We further identified several key genes that were highly correlated with immune cells: CIDEA, PCOLCE2, and ACCN2 were all positively correlated with NK cell activation; USP12 and CAPZA1 showed a negative correlation with NK cell activation; and PCOLCE2 and ACCN2 were negatively correlated with macrophages M2 (Fig. 3D). We further observed correlations between these genes and different immune factors from the TISIDB database such as immunomodulators and chemokines (Fig. 3E). These analyses further support the close relationship between the identified key genes and immune cell infiltration levels and suggest that they may play important roles in the immune microenvironment.

GSEA analysis of key genes

The specific signaling pathways enriched by the five identified key genes and the potential molecular mechanisms of core genes affecting parathyroid progression were further explored with GSEA analysis. The USP12 gene GO-enriched pathways included “ncRNA export from nucleus” and “negative regulation of cell cycle arrest,” and the KEGG-enriched pathways included “endometrial cancer” and “glycosaminoglycan biosynthesis heparan sulfate,” among others (Fig. 4A). The CIDEA gene GO-enriched pathways included “interleukin-8 secretion” and “nuclear-transcribed mRNA catabolic process exonucleolytic,” and the KEGG-enriched pathways includes “aldosterone regulated sodium reabsorption” and “complement and coagulation cascades” (Fig. 4B). The PCOLCE2 gene GO-enriched pathways included “cell death in response to hydrogen peroxide” and “dendritic spine maintenance,” and the KEGG-enriched pathways included “aminoacyl tRNA biosynthesis” and “bladder cancer” (Fig. 4C). The GO-enriched pathways of the CAPZA1 gene included “de novo protein folding” and “positive regulation of chromatin organization,” and the KEGG-enriched pathways included “biosynthesis of unsaturated fatty acids” and “endometrial cancer” (Fig. 4D). The ACCN2 gene GO-enriched pathways included “definitive hemopoiesis” and “dendritic spine maintenance,” and the KEGG-enriched pathways included “biosynthesis of unsaturated fatty acids” and “drug metabolism other enzymes” (Fig. 4E).

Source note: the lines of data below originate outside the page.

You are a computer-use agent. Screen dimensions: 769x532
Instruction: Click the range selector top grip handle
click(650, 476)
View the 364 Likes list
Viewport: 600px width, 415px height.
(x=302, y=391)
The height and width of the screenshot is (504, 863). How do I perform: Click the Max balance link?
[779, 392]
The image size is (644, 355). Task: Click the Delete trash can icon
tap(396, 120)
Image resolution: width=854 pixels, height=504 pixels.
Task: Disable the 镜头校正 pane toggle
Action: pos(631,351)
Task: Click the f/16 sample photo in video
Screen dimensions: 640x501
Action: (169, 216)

GSEA plot showing most enriched GO terms and KEGG pathways of key genes.

Figure 4: GSEA plot showing most enriched GO terms and KEGG pathways of key genes.

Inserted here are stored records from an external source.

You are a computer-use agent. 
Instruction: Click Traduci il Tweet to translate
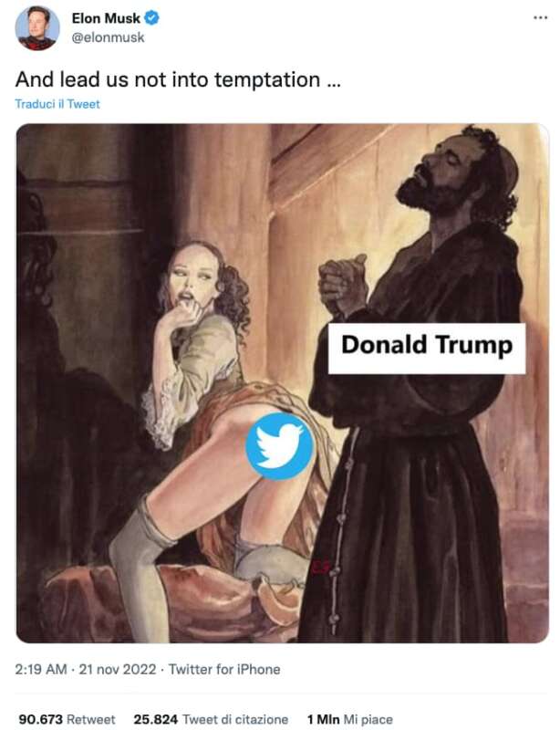click(x=57, y=104)
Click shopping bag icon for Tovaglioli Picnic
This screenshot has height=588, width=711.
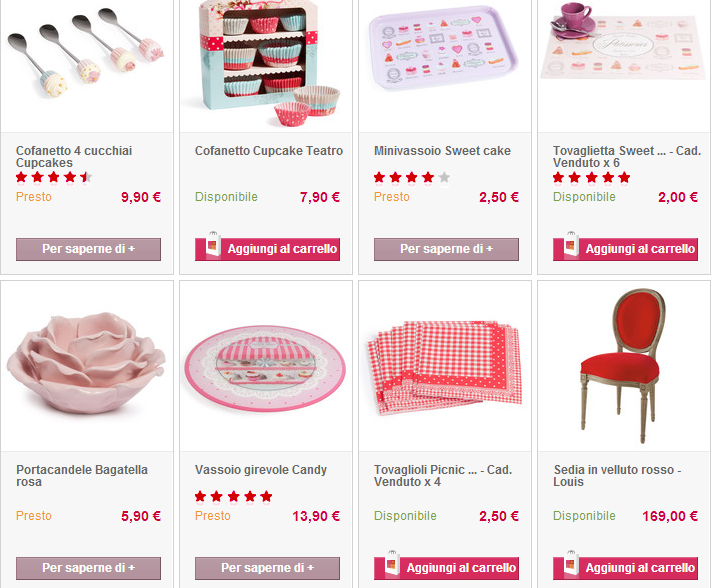tap(391, 564)
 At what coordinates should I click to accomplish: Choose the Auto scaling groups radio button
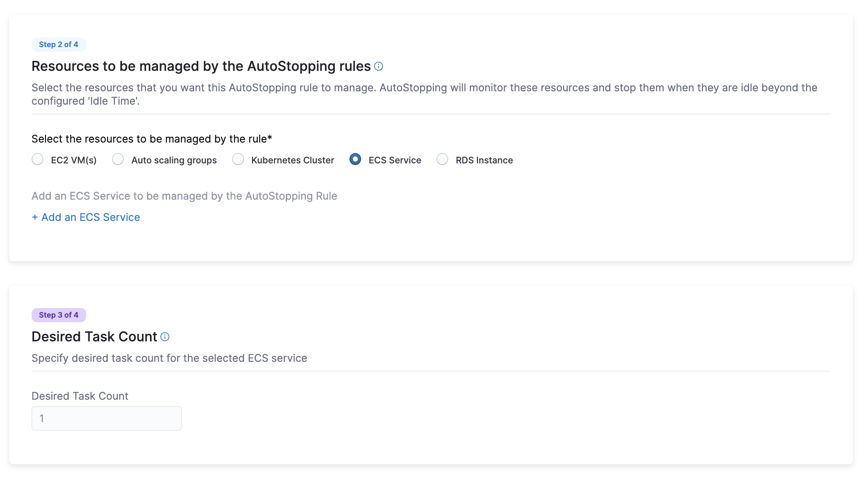(x=118, y=159)
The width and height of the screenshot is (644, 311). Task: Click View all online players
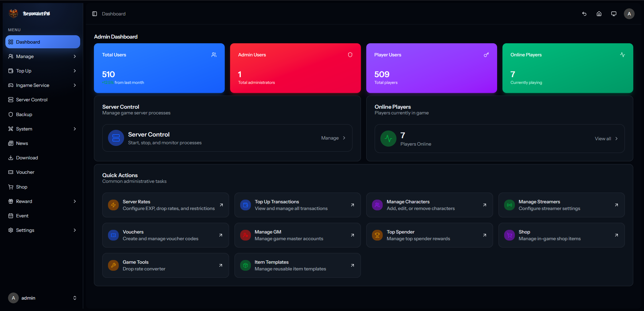(x=606, y=139)
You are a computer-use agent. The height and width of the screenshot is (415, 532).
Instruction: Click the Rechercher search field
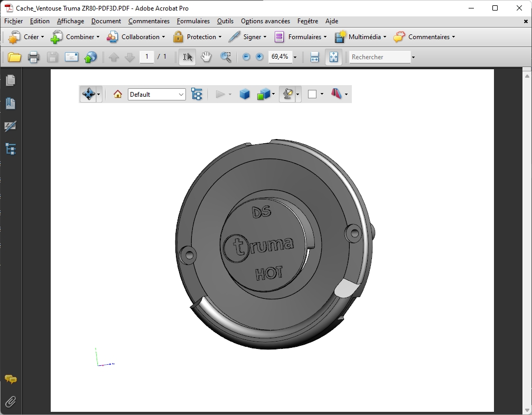[379, 57]
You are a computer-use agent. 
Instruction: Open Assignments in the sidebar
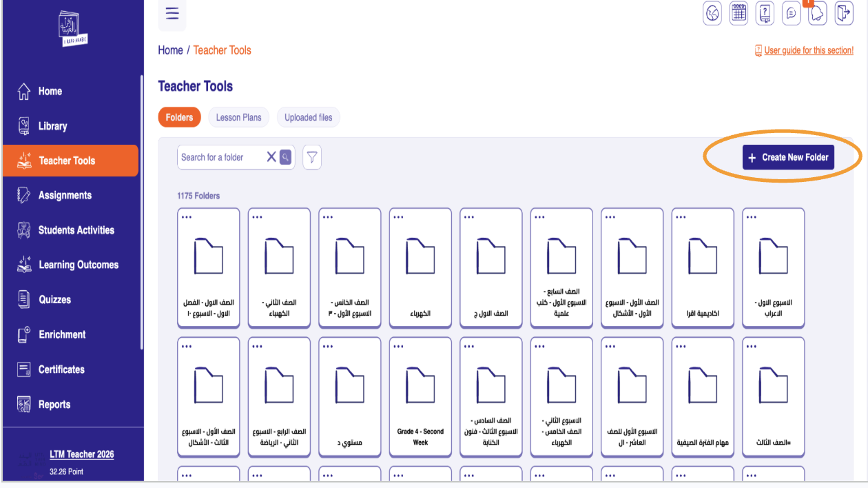(65, 196)
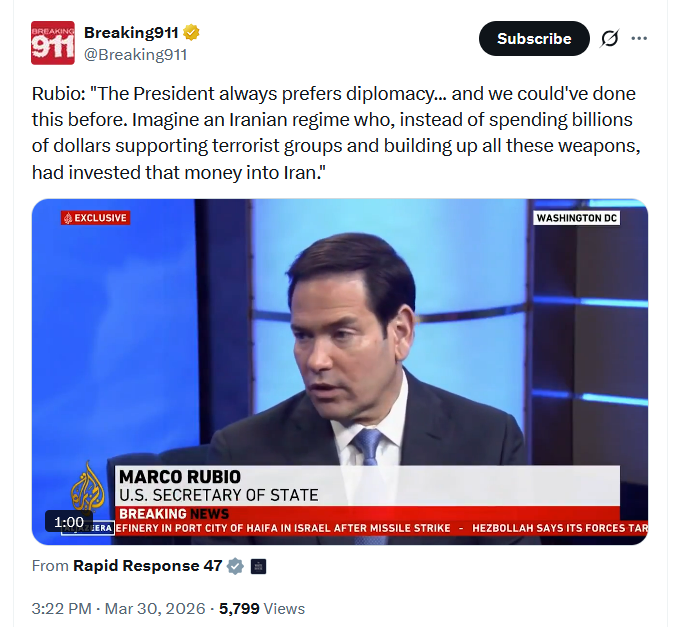Screen dimensions: 677x627
Task: Open the three-dot more options menu
Action: tap(639, 38)
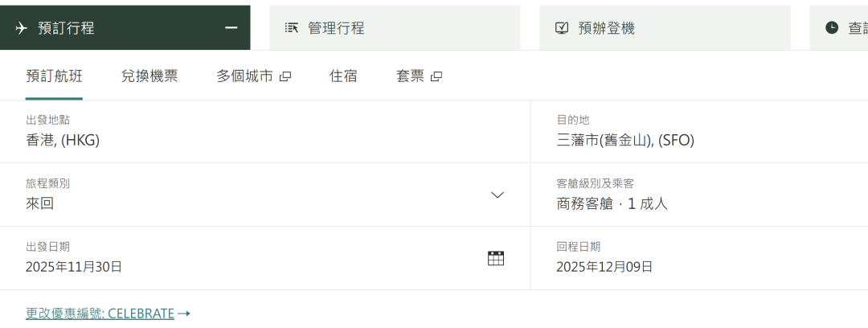Click the check-in icon beside 預辦登機
The image size is (868, 328).
click(x=562, y=28)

The GSEA results of (A) USP12, (B) CIDEA, (C) PCOLCE2, (D) CAPZA1 and (E) ACCN2.

Enriched motifs and corresponding transcription factors for key genes

The five identified key genes were found to be regulated by multiple common transcription factors which were identified by searching for enriched motifs using cumulative recovery curves and selection of important genes (Fig. 5A). The analysis showed that the motif with the highest normalized enrichment score (NES: 8.46) was annotated as cisbp_M6542, and the transcription factor ZBTB6 was identified as the master regulator. Two of the five genes were enriched in this motif: ACCN2 and USP12. All enriched motifs and corresponding transcription factors for the key genes are shown in Fig. 5B.

Motif prediction and miRNAs-lncRNAs of key genes. (A) The transcription factors were enriched using cumulative recovery curves. (B) The top five enriched motifs and corresponding transcription factors of NES for key genes. (C) The possible miRNAs and lncRNAs prediction and analysis of five key genes through miRWalk database and ENCORI database respectively, and a ceRNA network was constructed by cytoscape.

Figure 5: Motif prediction and miRNAs-lncRNAs of key genes. (A) The transcription factors were enriched using cumulative recovery curves. (B) The top five enriched motifs and corresponding transcription factors of NES for key genes. (C) The possible miRNAs and lncRNAs prediction and analysis of five key genes through miRWalk database and ENCORI database respectively, and a ceRNA network was constructed by cytoscape.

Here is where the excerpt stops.